Todo pasa mientras alguno de los invitados explica su posición sobre la baja de la edad de imputabilidad, o sobre la obra de teatro que está representando. ¿Qué es lo raro? Que alguien hable en televisión mientras almuerza no es nada nuevo. ¿Que exista un programa que permita que durante una hora y media estén en la pantalla las mismas personas sin obligarlas a hacer ninguna payasada ante la gran audiencia? Lo raro, lo diferente, es que esos invitados tengan la oportunidad de hablar sin risas forzadas de fondo ni peleas. El menú de temas lo pone en la mesa Puglia: educación, cultura, sociedad, religión, medios de comunicación, y una buena dosis de pasada por el lomo al conductor del programa y su extensa carrera. Bueno, ¡Encima que los invita a comer!

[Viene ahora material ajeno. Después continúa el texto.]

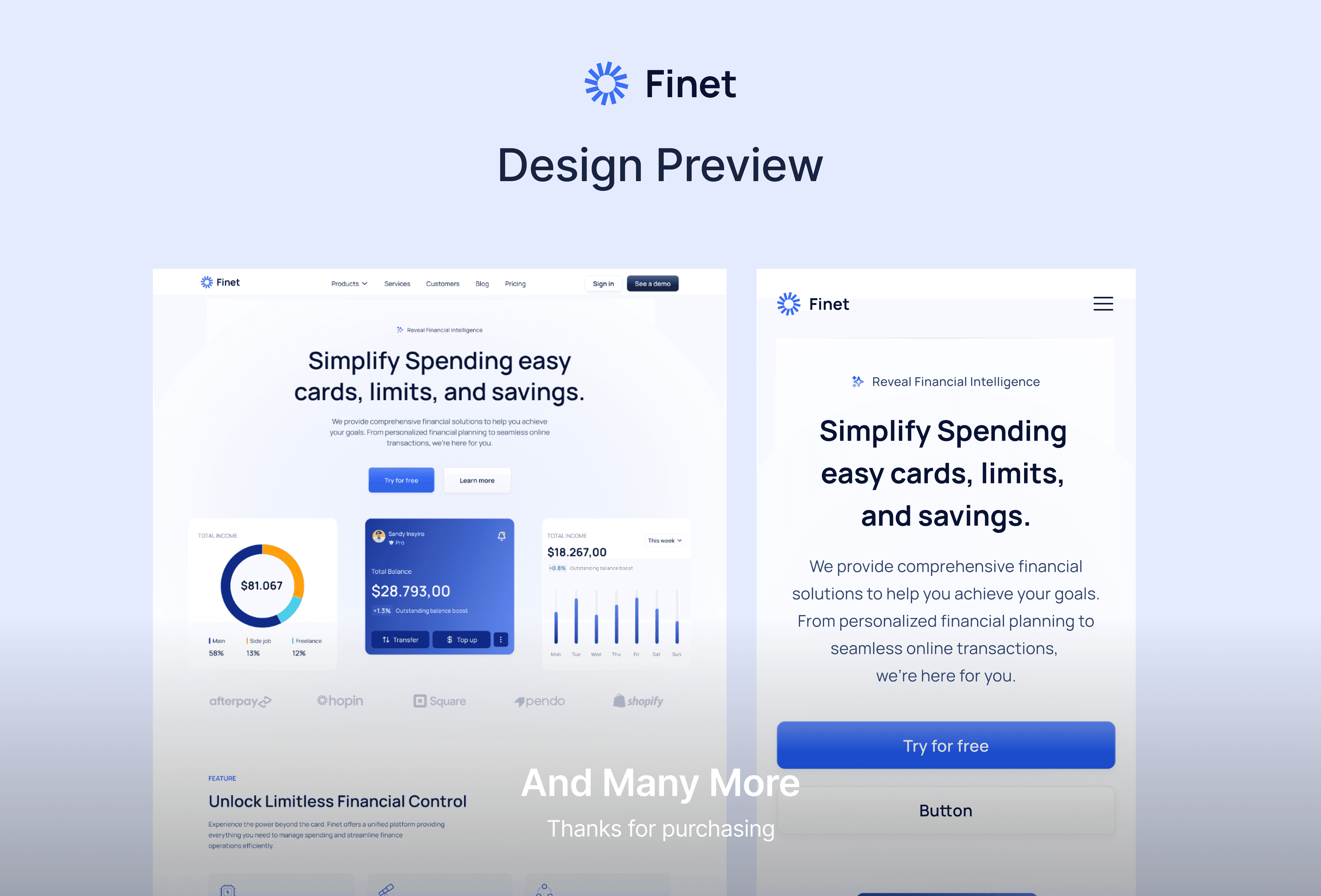Select the Customers menu tab
The height and width of the screenshot is (896, 1321).
point(441,283)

Hace algunos años escribí en esta misma columna una crítica poco apetitosa sobre uno de los programas de Sergio (si es que me permite llamarlo así, por su nombre). Hoy no reafirmo nada de lo dicho por entonces. Al contrario, reivindico a “Puglia Invita” y su utópico pero –a las pruebas me remito-, realizable sueño de que la televisión alguna vez se acuerde más del teatro, y los actores, de los artistas y los bien pensantes. En “Puglia Invita” el televidente no descubrirá ninguna revelación filosófica profunda, no solucionará ningún problema personal, y mucho menos lo hablado le servirá a un estudiante como fuente para un examen de ninguna materia universitaria.

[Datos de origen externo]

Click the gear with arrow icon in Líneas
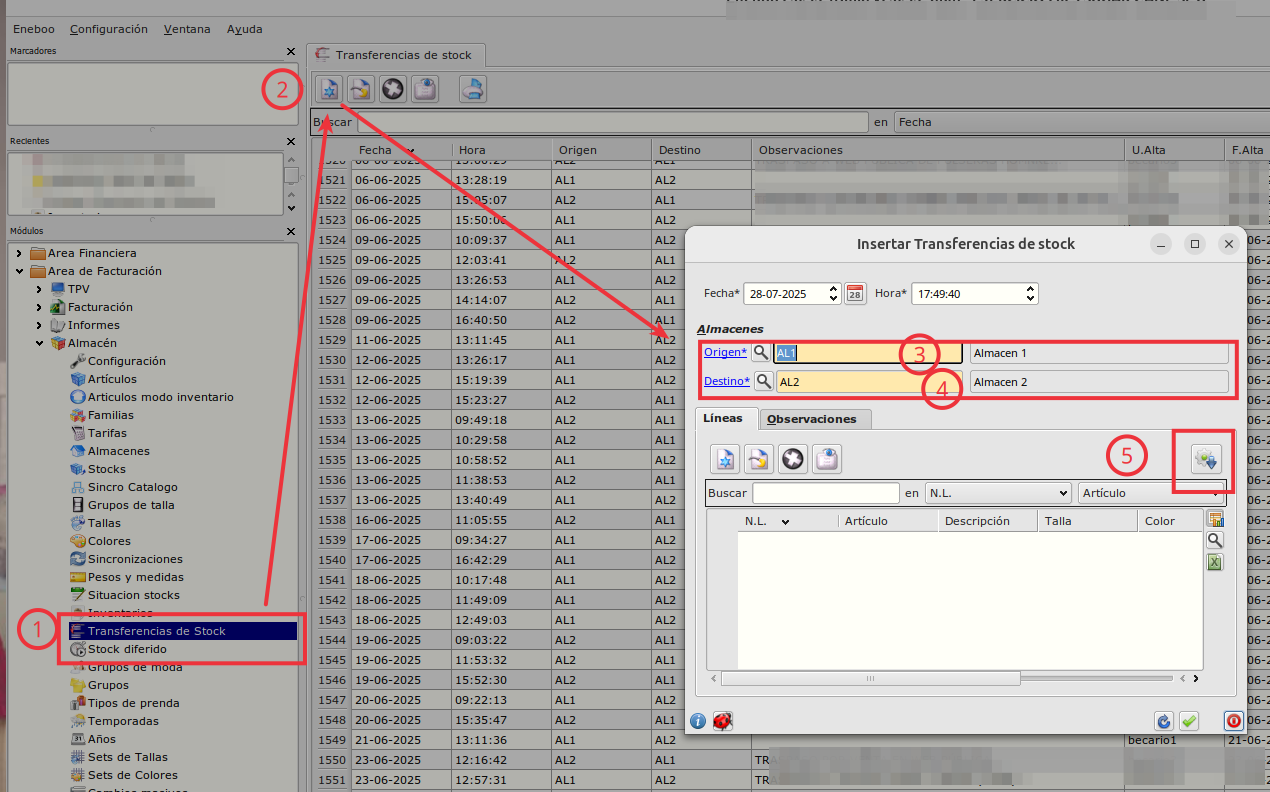This screenshot has height=792, width=1270. [1207, 460]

 Pero “Puglia Invita” es un verdadero milagro de la cocina mundial. Sobrevive en el inmenso horno de vanidades que es la televisión uruguaya, en la cual se cocinan a fuego lento las más simples y perdurables ideas. Esas ideas se llevan adelante con recetas repetidas, de ingredientes fáciles de cocinar, pensando siempre en comensales más hambrientos que exigentes. Sergio Puglia es la sopa de la televisión, aquello que dicen que nadie quiere, pero que en definitiva, cuando la probamos queremos terminarnos el tazón.
 “Puglia Invita” es un fenómeno a estudiar, ya que en tiempos en los cuales es más fácil conectarse con alguien por Internet en eso que ahora llaman “establecer una red social” a miles de kilómetros de distancia (aunque a veces esté a dos cuadras, pero es más fácil chatear que olerle el aliento al otro), Sergio sienta en su mesa a cuatro personas, con cuatro cámaras de televisión encima,  a masticar mientras hablan y comen.
Es la versión oriental y menos derechista de Almorzando con Mirtha Legrand, y menos graciosa que Almorzando con Chichita. No es un programa que indigeste. Tampoco tiene la receta secreta del manjar televisivo. Sergio pretende llenarnos la panza o el alma ignorante de nosotros hambrientos. No es divertido como comer un helado de tres gustos, pero alimenta en algo a la desnutrida pantalla oriental.

Algún día espero que Sergio me invite a almorzar. Prometo no comer postre.